**What needs to be done**
In the listing below, please print the line that contains "You are a GUI" and every line that follows it, exactly.

**Data shown**
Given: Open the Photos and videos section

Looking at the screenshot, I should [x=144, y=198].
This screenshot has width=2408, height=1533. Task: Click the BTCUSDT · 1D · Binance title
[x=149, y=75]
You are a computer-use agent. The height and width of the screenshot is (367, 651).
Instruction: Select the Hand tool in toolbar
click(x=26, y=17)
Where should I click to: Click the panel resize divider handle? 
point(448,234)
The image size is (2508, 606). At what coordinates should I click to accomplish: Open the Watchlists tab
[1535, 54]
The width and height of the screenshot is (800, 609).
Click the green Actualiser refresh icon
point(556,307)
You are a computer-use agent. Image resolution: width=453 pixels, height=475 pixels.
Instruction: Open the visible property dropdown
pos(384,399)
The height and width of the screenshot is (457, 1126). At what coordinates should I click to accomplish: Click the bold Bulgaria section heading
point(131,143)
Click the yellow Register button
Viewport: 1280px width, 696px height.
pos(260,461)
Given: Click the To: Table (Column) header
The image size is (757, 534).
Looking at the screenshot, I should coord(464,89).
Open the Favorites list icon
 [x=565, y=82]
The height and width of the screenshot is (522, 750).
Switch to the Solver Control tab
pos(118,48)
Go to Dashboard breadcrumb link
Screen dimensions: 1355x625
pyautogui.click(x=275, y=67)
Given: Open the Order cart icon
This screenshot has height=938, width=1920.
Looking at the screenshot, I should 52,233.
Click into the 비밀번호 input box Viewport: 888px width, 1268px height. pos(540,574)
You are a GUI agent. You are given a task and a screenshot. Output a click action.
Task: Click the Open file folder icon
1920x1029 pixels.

**Task output**
You are a GUI agent. You are given a task and a screenshot. Output a click action.
Task: Click the Open file folder icon
1920x1029 pixels.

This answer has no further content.